Trent’anni anni fa l’Ucraina acquistava l’indipendenza dall’Unione
Sovietica. Gli Oblati polacchi erano presenti già da due anni, venuti per
sostenere i cattolici polacchi. Mentre loro pregavano in polacco, gli ortodossi
pregavano in russo e i greco-cattolici in ucraino. Ma la maggior parte degli
Ucraini non pregava affatto: dopo settanta anni di comunismo, erano senza
religione alcuna. Presto gli Oblati si sono sparsi in tutto il Paese come
autentici missionari. Hanno lasciato lingua e tradizione polacche e hanno creato
la liturgia latina in lingua ucraina (lingua bandita dall’Unione Sovietica a
favore di quella russa), cominciando col tradurre il Padre nostro.
Quando nel 2000 andai a Obukhiv trovai una piccola cappella e un
cantiere di lavoro per costruire casa e chiesa. Ad accogliermi c’era Padre
Piotr. Tre anni prima, quando ancora abitava a Kiev, vide arrivare i pochi
cattolici di Obukhiv che chiedevano la presenza di un prete nella loro città.
Prese a fare la spola tra Kiev e Obukhiv fino a quando domandò ad una famiglia
di accoglierlo nel suo appartamento. Poco dopo ne affittò uno al 12° piano di un
palazzo di periferia, dove celebrava la messa, tenevano le riunioni e le
catechesi. Quando tornai nel 2010 trovai una grande chiesa e una grande casa,
cuore della missione oblata in Ucraina, con nove comunità sparse in tutto il
Paese. La chiesa era l’unica parrocchia della città e della regione attorno,
100.000 persone di cui soltanto 200 cattolici.

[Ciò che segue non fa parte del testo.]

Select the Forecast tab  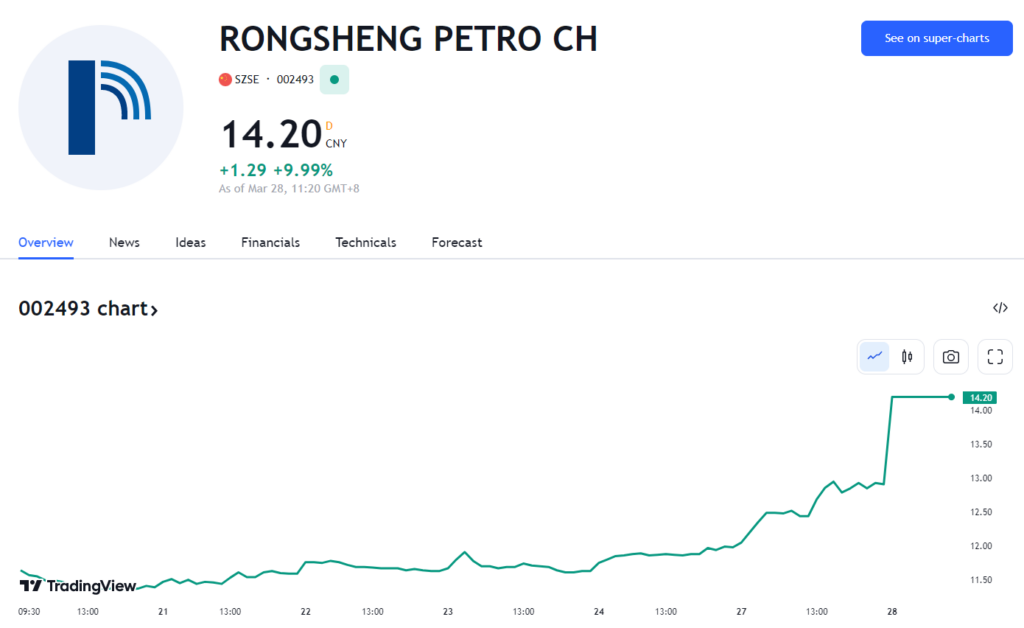[456, 242]
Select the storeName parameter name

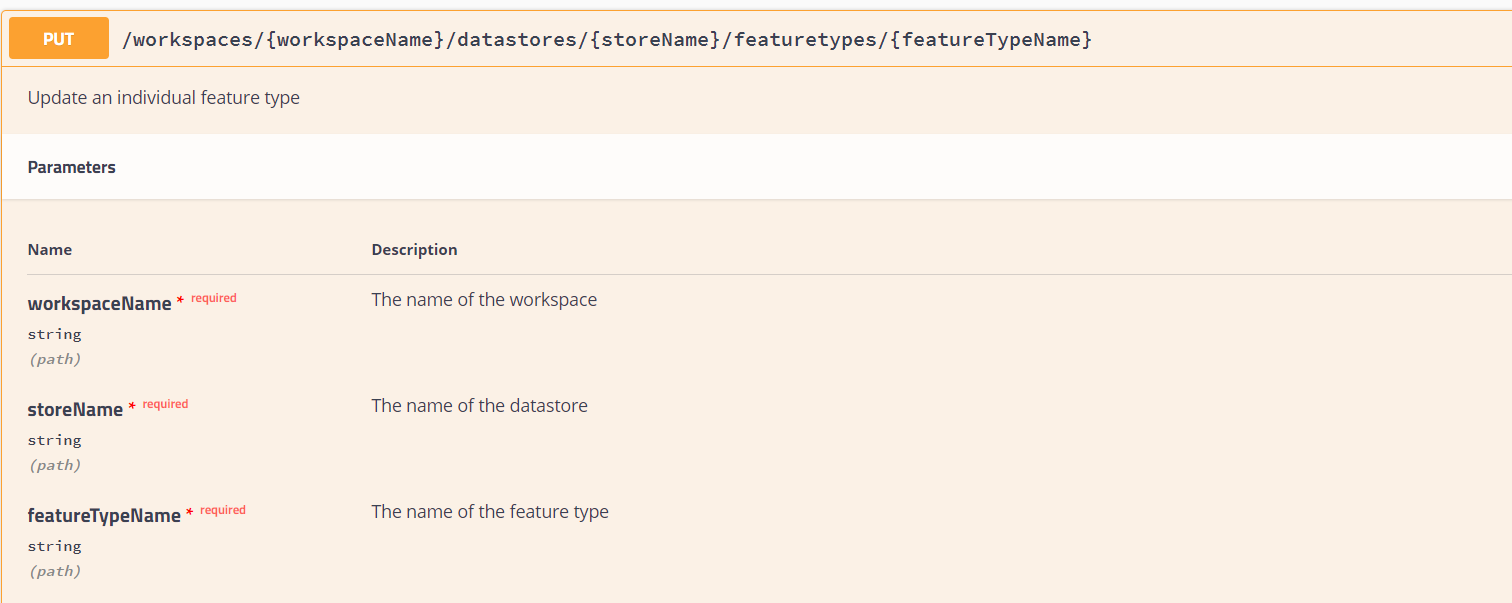tap(76, 410)

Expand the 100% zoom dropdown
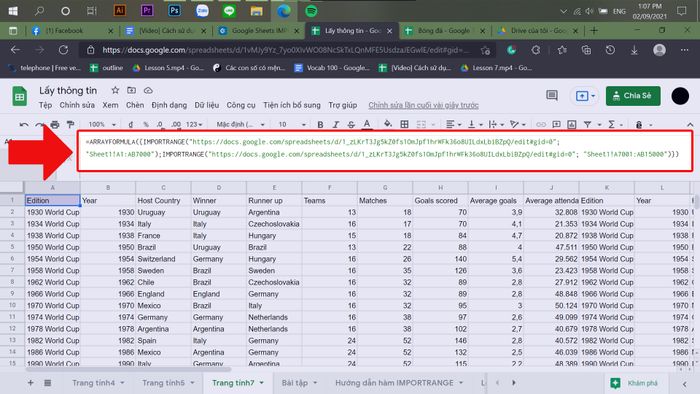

In quella occasione incontrai 30 degli Oblati, quasi tutti sui trenta,
quarant’anni, provenienti da Czerniców all’estremo nord dell’Ucraina, al
confine con la Russia, e dalla Crimea all’estremo sud. Hanno “parrocchie”,
chiamiamole così, di 200, 400 chilometri di diametro, ognuna con poche decine
di fedeli. Fanno ore di viaggio per incontrare sette, otto cattolici. In alcune
zone, in questa immensa terra, costituiscono l’unica presenza della Chiesa. Li
trovai pieni di entusiasmo perché vedevano crescere la comunità di cristiana di
giorno in giorno. Oggi sono ancora al loro posto, fedeli alla loro missione.